The Book of Rosy: A Mother's Story of Separation at the Border
“How can those who read this compelling story of courage, commitment, connection, and love not want to share it with others?”
The Book of Rosy is a story by and about two remarkable women and how they came to connect with each other. It is also the story of an amazing grassroots organization and the Latin American women they have reunited with their children after being separated at the U.S. border. It is a story that will remain with readers, and likely motivate many of them to engage in advocacy and support on behalf of women and children who remain in the grip of America’s current policy toward asylum seekers.
Co-author Rosayra Pablo Cruz owned a small clothing store in Guatemala before coming to the U.S. She crossed the border with her two sons because she had survived an attempt on her life, and her older son was subsequently threatened. Separated from her children, she was sent to detention in Arizona, and her sons were put in foster care in New York. With the help of a grassroots organization called Immigrant Families Together, Rosy, who now lives in New York, was reunited with her sons. In February she was finally granted asylum.
Julie Schwietert Collazo is a bilingual writer, editor, and translator and the founder of the organization that helped Rosy. Dedicated to reuniting and supporting immigrant families separated at the US/Mexico border, the organization’s story is extraordinary.
It all began with Yeni Gonzalez, also an immigrant mother from Guatemala whose three children were taken by ICE agents and transported to New York. When she was unable to pay a $7,500 bond, a group of American mothers led by Julie, who heard Yeni’s story from a lawyer speaking on NPR, quickly mobilized to raise the bond money. Then they arranged to transport Yeni safely, state by state, to New York.

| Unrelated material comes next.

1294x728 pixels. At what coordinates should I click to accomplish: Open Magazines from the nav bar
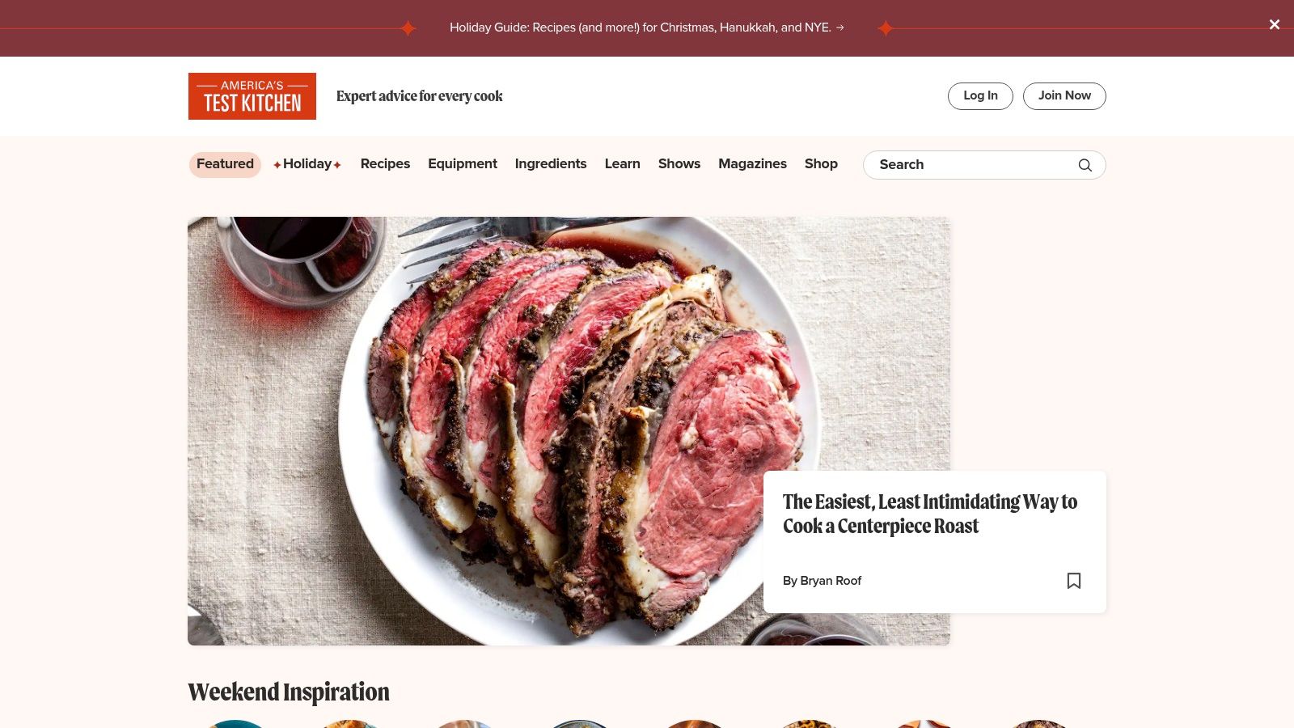click(x=752, y=164)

There she was reunited with her children and Immigrant Families Together (IFT) was born. To date it has raised over a million dollars and paid over 100 bonds.

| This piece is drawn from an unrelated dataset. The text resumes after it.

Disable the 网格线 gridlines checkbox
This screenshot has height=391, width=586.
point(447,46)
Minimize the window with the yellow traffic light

When she recalls the early days of IFT Julie remembers thinking of the words of Dr. Martin Luther King, Jr. at the site where he delivered his 1967 speech, “Beyond Vietnam”: “Over the bleached bones and jumbled residues of numerous civilizations are written the pathetic words, ‘Too late.’ There is an inevitable book of life that faithfully records our vigilance or our neglect.”

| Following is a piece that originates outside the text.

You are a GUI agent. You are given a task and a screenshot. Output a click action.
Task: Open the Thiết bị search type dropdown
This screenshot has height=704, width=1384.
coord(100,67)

But it is Rosy’s telling of her story that is stunningly moving as she describes the magnitude and the impact of the human tragedy taking place still. Here she remembers the horrific journey north. “The trip is long enough for your stomach to struggle to accept food and water when you finally have access to them again. . . . The journey is long enough for you to make choices that, when you think about them later, fill you with disgust, like eating mangoes full of worms or drinking dirty water from a creek where cattle stand to cool off. You grip the mango with both hands . . . and you’re so ravenous, you don’t even avoid the worms.”
Of the agony of detention, she writes, “In my short time here, I have seen women go crazy with hysteria. They curl up on their bunks and refuse to leave their cells. They cry without ceasing . . . bottomless wells of tears. I have seen them shut down, becoming shells of who they once were. I have seen them lose their will to fight, their will to go on. . . . I ache for my two boys, of course, but if I let my tears flow, I will become one of those women, hanging on the edge of her own being, and then, what will I be able to do to get my boys, who have been taken from me, back into my arms?”
Her description of the icebox detention cells is as chilling as the cells themselves. “Months from now,” Rosy writes, “when there are news stories about children dying in the icebox I won’t be surprised.”
As she concludes her story, Rosy writes, “This is the immigrant experience I wish people could see, not because it’s my experience, but because it’s the story of so many of us, coming to the United States to escape violence and to build lives in which we will contribute to society. . . . We want to be part of your American dream. We want to help you realize it. We want to share it with you.”
How can those who read this compelling story of courage, commitment, connection, and love not want to share it with others?